How A Midwest Girl Trains Biathlon

Posted by Amanda Kautzer on Oct 15th 2020

How A Midwest Girl Trains Biathlon

By Amanda Kautzer 

Fall in the Keweenaw 

As a skier, I feel pressure to claim winter as my favorite season, but every fall I am reminded just how strongly I feel about the beautiful little bit of heaven squeezed in between summer and winter. 

In a normal year, the unofficial start to my fall season is training camp with the Michigan Tech team. Now that I have graduated, some things have changed, but this year I’ve been lucky enough to spend some time here in the Keweenaw. For those unfamiliar with the UP, the Keweenaw is the peninsula that sticks out into the middle of Lake Superior, and its geography is responsible for the large amounts of snowfall that make its winters infamous in the Midwest. While there are endless reasons I love it here, I’ll pick out a few to highlight. 

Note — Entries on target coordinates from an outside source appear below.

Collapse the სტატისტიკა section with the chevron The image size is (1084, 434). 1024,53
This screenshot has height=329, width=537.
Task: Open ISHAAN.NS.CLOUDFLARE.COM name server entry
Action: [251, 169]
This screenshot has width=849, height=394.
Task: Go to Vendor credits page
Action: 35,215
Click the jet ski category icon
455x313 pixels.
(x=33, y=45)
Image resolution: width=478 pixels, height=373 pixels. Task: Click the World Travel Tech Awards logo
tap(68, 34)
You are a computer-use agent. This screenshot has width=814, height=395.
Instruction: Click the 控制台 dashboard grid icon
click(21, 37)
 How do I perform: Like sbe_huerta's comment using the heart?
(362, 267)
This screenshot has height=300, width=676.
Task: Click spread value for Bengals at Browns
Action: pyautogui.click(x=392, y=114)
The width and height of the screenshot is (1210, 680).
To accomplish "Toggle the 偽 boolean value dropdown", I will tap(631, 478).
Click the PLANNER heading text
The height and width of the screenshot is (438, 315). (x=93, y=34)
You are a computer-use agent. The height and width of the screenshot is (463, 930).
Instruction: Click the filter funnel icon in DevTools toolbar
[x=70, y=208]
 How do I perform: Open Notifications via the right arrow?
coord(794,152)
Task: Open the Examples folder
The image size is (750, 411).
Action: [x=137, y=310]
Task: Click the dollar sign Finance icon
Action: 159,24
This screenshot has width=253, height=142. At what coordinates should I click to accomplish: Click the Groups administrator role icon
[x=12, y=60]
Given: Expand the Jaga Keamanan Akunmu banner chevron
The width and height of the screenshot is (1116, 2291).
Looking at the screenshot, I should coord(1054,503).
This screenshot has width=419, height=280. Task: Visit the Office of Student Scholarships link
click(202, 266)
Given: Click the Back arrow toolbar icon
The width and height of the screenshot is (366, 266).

First, the fall colors in the Keweenaw are absolutely spectacular. The best way I can describe the intensity of the color is if you somehow found yourself in the middle of a Crayola crayon forest, but all the crayons are special edition fluorescent colors. While there are many ways to enjoy the views, my personal preference is on a mountain bike. Copper Harbor, about an hour north of Houghton, has some of my all-time favorite trails, and some of the best views in the peninsula. It’s hard to beat rolling down a smooth flow trail surrounded by a blur of fall color. 

Taking a break to enjoy the view. 

Another event that epitomizes fall for me is Michigan Tech’s 5K running time trial. In a typical year, this TT would kick off our fall training as a team and was always a fun way start the season. This year, I was unable to compete in the TT with MTU, but instead organized a small socially-distanced community 5K. Given that my final season of cross-country running eligibility got cancelled, it felt REALLY good to lace up the spikes and break out the jersey again, even if it was only a race against the clock. I also gained a new appreciation for course marking, as I accidentally led some people astray by poorly placing pin flags on the course. Fortunately, the participants in my “race” were great sports about it. 

Along with the time trial, another go-to fall event is the Lake Superior shoreline rollerski. The normal route starts in Ahmeek and finishes at the top of Brockway Mountain (it’s worth a quick google maps search). For me, the joy this singular workout brings me each year makes up for all the rollerski scars, ripped clothes, and broken poles I have acquired over the years. As per the theme of fall in the Keweenaw, the route is gorgeous. This year, the icing on the cake was mile after mile of fresh pavement, making it possible to enjoy the view rather than constantly be on the look out for killer pebbles. 

Shoreline ski on Lake Superior. 

If you haven’t gathered, I LOVE the Keweenaw; but it’s important to remember that other people love it just as much, and for different reasons. While rollerskiing has always been inherently dangerous, I’ve noticed an increase in aggressive and/or careless driving this year, making it all the more crucial that we as rollerskiers, and endurance athletes in general, are seen on the road. Lights, reflectors, and high vis clothing are all great options. My personal favorite is a high vis vest with reflectors. With the changing leaves also comes earlier sunsets, and I have found the reflective vests to be a great option to toss over any training gear. 

High vis keeping me safe during a classic sprint TT effort. 

Considering that I’m seeing the sun for the first time in 5 days as I’m writing this, I realize that my high regard for fall in the Keweenaw may be an unpopular opinion. As endurance athletes, it is easy to get bogged down in the grind of hours upon hours of training and lose sight of how lucky we are to be able to do this as a job. As Tara put it in a recent article, even the worst days as a skier are better than sitting at a desk every day. Stay safe, enjoy the ride, and keep your eyes open to the beauty of the world around you, even if there isn’t snow on the ground yet.